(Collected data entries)
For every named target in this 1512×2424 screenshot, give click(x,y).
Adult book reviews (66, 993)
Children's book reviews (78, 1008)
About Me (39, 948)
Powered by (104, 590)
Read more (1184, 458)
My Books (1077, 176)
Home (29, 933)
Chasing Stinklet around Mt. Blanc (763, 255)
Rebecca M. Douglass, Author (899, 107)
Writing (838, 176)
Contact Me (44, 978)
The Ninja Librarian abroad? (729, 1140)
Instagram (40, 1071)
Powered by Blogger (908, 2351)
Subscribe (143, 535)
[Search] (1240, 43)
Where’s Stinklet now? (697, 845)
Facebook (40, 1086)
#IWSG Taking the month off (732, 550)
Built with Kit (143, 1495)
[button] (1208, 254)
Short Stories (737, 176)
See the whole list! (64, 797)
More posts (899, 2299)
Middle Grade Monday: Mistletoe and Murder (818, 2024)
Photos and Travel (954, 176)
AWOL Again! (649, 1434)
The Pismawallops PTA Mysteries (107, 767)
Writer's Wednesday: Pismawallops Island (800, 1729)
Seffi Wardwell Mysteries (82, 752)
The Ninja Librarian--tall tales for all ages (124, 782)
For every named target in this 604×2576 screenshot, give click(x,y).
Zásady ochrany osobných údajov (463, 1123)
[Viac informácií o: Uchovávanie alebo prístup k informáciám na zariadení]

REQUIRED WORK: Within the entries above, find each line where "reviews" appears; copy every one.

RESPONSE AREA:
Adult book reviews (66, 993)
Children's book reviews (78, 1008)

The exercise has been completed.